Tuesday, July 10, 2012

Berkeley Clinic gets $1 Million Grant for Health Education

May 25, 2012
By Doug Oakley
Staff Writer
Bay Area News Group
doakley@bayareanewsgroup.com


Keeping elderly and disabled people out of hospital emergency rooms for preventable ailments is the aim of a $1.1 million federal grant awarded to a Berkeley clinic as part of President Barack Obama's Affordable Care Act.

LifeLong Medical Care and its Over 60 Health Clinic will hire 60 new employees as part of the grant.

The grant is one of $122 million in Health Care Innovation Awards given out recently to 26 recipients. The federal government hopes the grants will help 749,000 patients across the country save $250 million in unnecessary medical costs, said Herb Schultz, a regional director of the U.S. Department of Health and Human Services based in San Francisco.

Schultz was one of several federal officials, including U.S. Rep. Barbara Lee, who attended an event at LifeLong on Friday to announce the awards.

LifeLong and The Center for Independent Living will work together on the three-year project, said LifeLong Executive Director Marty Lynch.

The clinic will hire 60 peer educators to work with disabled and elderly patients to manage their health care so they avoid "inappropriate" visits to emergency rooms that could be prevented, Lynch said.

§ PROBLEM A
Answer these questions using the article on the Berkeley clinic grant. Give each answer on its own line, marked the same way.
(i) How many recipients shared the $122 million in Health Care Innovation Awards?
(ii) Which organization will work with LifeLong on the project, and how many years will the project run?
(iii) Who is LifeLong's executive director?
§ PROBLEM B
Extend the news article about the Berkeley clinic's health education grant with a few more paragraphs, starting after its last sentence.

§ STORED DATA
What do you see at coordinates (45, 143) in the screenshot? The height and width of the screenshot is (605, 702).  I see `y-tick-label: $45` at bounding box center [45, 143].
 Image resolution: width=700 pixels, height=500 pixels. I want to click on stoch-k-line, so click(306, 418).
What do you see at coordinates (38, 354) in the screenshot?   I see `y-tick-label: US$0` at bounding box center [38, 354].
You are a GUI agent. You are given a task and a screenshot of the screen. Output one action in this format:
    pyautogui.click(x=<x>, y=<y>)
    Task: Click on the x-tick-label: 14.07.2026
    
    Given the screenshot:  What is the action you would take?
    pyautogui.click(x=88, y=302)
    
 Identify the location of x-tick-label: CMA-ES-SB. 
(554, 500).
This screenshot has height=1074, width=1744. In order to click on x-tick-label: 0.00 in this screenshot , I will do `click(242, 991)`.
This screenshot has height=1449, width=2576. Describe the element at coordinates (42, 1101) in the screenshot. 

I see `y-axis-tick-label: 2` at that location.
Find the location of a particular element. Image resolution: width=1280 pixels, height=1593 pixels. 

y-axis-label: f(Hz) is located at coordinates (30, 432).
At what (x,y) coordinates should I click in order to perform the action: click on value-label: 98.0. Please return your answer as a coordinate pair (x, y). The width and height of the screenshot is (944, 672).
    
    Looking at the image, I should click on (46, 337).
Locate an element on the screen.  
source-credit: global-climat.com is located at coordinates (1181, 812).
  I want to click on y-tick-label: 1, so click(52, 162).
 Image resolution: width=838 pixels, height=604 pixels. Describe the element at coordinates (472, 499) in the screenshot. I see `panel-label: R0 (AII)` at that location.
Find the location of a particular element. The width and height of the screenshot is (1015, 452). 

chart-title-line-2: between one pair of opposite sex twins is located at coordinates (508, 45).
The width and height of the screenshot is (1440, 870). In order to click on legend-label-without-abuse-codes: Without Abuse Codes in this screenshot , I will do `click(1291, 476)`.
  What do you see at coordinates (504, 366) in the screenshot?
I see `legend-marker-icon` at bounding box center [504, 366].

§ TASK RESULT A
(i) 26 recipients.
(ii) The Center for Independent Living; three years.
(iii) Marty Lynch.

§ TASK RESULT B
Lynch said examples of emergency room visits that could be avoided include diabetics who don't manage their blood sugar levels and suddenly become very sick, people with untreated mental health issues who end up in the emergency room when their anxiety becomes unmanageable, someone who is constipated and doesn't know what to do or who has untreated high blood pressure and "starts feeling dizzy at 8 or 9 at night on a Saturday and ends up in the emergency room."

"The challenge is how do you get people engaged in their own care and feel like it is their own rather than a doctor telling them what to do," Lynch said. "Our peers are going to teach a group class for disabled patients and lead once-a-week counseling sessions around life and health issues."

More than 3,000 applications across the country were received for the 25 grants, Schultz said.